YOUR GOAL:
Below are some entries; can you quote all of them exactly?

[Stored items]
---

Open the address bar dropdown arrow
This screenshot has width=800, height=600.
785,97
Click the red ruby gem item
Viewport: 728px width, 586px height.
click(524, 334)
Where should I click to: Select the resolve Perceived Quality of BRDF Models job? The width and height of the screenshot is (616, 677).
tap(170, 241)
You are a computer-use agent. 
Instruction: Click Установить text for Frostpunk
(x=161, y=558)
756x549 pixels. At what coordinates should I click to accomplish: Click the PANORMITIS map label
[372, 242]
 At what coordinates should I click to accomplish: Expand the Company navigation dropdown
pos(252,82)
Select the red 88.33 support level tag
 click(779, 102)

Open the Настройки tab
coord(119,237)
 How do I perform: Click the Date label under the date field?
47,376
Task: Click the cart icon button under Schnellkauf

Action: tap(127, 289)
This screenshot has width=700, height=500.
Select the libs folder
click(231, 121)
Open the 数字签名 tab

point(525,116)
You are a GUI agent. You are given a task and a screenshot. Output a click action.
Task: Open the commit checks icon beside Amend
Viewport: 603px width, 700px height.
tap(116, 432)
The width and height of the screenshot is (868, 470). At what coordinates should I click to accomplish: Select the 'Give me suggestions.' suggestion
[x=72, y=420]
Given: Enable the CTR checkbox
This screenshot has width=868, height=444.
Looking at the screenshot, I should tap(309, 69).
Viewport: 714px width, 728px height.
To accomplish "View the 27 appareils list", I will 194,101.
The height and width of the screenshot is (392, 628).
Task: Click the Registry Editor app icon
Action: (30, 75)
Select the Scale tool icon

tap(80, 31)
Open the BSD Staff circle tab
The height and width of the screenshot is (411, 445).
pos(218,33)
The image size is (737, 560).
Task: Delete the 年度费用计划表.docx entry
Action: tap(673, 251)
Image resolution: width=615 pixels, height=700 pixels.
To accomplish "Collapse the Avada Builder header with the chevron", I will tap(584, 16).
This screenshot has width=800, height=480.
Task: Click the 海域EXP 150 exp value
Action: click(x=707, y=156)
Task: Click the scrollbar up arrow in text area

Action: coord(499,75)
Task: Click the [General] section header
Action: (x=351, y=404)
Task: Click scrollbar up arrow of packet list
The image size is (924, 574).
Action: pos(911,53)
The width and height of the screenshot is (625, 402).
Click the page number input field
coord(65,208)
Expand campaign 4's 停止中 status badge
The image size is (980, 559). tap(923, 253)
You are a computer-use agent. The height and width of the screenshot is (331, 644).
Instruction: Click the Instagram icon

---

TASK RESPONSE:
Open the address bar dropdown arrow
This screenshot has width=800, height=600.
785,97
Click the red ruby gem item
Viewport: 728px width, 586px height.
click(524, 334)
Where should I click to: Select the resolve Perceived Quality of BRDF Models job? The width and height of the screenshot is (616, 677).
tap(170, 241)
You are a computer-use agent. 
Instruction: Click Установить text for Frostpunk
(x=161, y=558)
756x549 pixels. At what coordinates should I click to accomplish: Click the PANORMITIS map label
[372, 242]
 At what coordinates should I click to accomplish: Expand the Company navigation dropdown
pos(252,82)
Select the red 88.33 support level tag
 click(779, 102)

Open the Настройки tab
coord(119,237)
 How do I perform: Click the Date label under the date field?
47,376
Task: Click the cart icon button under Schnellkauf

Action: tap(127, 289)
This screenshot has width=700, height=500.
Select the libs folder
click(231, 121)
Open the 数字签名 tab

point(525,116)
You are a GUI agent. You are given a task and a screenshot. Output a click action.
Task: Open the commit checks icon beside Amend
Viewport: 603px width, 700px height.
tap(116, 432)
The width and height of the screenshot is (868, 470). At what coordinates should I click to accomplish: Select the 'Give me suggestions.' suggestion
[x=72, y=420]
Given: Enable the CTR checkbox
This screenshot has width=868, height=444.
Looking at the screenshot, I should tap(309, 69).
Viewport: 714px width, 728px height.
To accomplish "View the 27 appareils list", I will 194,101.
The height and width of the screenshot is (392, 628).
Task: Click the Registry Editor app icon
Action: (30, 75)
Select the Scale tool icon

tap(80, 31)
Open the BSD Staff circle tab
The height and width of the screenshot is (411, 445).
pos(218,33)
The image size is (737, 560).
Task: Delete the 年度费用计划表.docx entry
Action: tap(673, 251)
Image resolution: width=615 pixels, height=700 pixels.
To accomplish "Collapse the Avada Builder header with the chevron", I will tap(584, 16).
This screenshot has width=800, height=480.
Task: Click the 海域EXP 150 exp value
Action: click(x=707, y=156)
Task: Click the scrollbar up arrow in text area

Action: coord(499,75)
Task: Click the [General] section header
Action: (x=351, y=404)
Task: Click scrollbar up arrow of packet list
The image size is (924, 574).
Action: pos(911,53)
The width and height of the screenshot is (625, 402).
Click the page number input field
coord(65,208)
Expand campaign 4's 停止中 status badge
The image size is (980, 559). tap(923, 253)
You are a computer-use agent. The height and width of the screenshot is (331, 644).
Instruction: Click the Instagram icon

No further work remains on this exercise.